Washington: Seafair Summer Fourth (Seattle)
Taking place at Gas Works Park over Lake Union, this festival features nearly 8,500 pounds of explosives (that’s a lot of fireworks) that will go off choreographed to a musical score. Throughout the day, stuff your face with treats and dance to live music. If you’re up to it, there’s even a pie-eating contest.
Washington, D.C.: National Mall Fireworks
Celebrate the U.S.A. in the nation’s capital right on the National Mall. But if you really want prime seats near the Washington Monument and Reflecting Pool, get there early. No dice? Other spots to catch the show include the U.S. Capitol, the Lincoln Memorial, FDR Memorial, Thomas Jefferson Memorial, the White House Ellipse, West Potomac Park, East Potomac Park and Anacostia Park. See? Lots of options. So very American.

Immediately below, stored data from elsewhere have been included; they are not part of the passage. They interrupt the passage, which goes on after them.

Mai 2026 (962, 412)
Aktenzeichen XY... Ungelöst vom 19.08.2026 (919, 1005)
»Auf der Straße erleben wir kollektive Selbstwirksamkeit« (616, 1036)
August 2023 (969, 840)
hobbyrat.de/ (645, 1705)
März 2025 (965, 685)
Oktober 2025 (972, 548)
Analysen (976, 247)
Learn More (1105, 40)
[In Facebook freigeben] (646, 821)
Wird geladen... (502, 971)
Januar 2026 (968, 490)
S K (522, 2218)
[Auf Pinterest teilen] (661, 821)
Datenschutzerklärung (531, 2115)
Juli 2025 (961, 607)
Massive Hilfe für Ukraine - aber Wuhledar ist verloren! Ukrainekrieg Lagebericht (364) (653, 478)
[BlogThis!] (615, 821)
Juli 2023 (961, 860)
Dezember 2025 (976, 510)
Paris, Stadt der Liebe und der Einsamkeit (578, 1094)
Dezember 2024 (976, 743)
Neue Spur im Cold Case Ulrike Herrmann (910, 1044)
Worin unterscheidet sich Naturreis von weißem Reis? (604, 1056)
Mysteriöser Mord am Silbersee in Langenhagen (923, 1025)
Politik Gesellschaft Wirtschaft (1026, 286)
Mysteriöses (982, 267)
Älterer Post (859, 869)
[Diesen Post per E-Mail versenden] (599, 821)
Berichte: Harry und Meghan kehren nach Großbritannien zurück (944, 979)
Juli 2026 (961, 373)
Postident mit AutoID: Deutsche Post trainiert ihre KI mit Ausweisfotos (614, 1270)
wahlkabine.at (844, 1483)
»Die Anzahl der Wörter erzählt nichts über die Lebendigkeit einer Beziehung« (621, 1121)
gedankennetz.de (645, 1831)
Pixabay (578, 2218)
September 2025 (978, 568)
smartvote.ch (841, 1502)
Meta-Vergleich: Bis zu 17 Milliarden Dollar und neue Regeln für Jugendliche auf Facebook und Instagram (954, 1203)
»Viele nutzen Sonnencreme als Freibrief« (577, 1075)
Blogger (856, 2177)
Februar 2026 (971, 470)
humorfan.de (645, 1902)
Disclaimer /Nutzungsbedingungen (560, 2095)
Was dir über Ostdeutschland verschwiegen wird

West Virginia: Ripley 4th of July
It’s a small town with a big show that dates all the way back to the 1800s. Cheer on the Grand Parade earlier in the day, chow down on concessions and listen to some great live music (and cross your fingers you’ll catch an Elvis impersonator) before the fireworks light up the sky at 10 p.m.
Wisconsin: Egg Harbor Fireworks (Door County)
The shops and restaurants at Egg Harbor will be open all day July 3 before the fireworks show. Take the day to enjoy music from the shore and cool off with some paddle boarding in the lake before heading to the marina break wall for a great view of the display that begins at dusk.
Wyoming: Jackson Hole 4th of July
There’s no better way to celebrate America, especially out west, than with a Fourth of July rodeo. After you’ve had your fun, catch the fireworks shows at two locations: the base of Snow King Mountain in the Town of Jackson and at the base of the Tetons in Teton Village. Mountains and fireworks? America, the beautiful.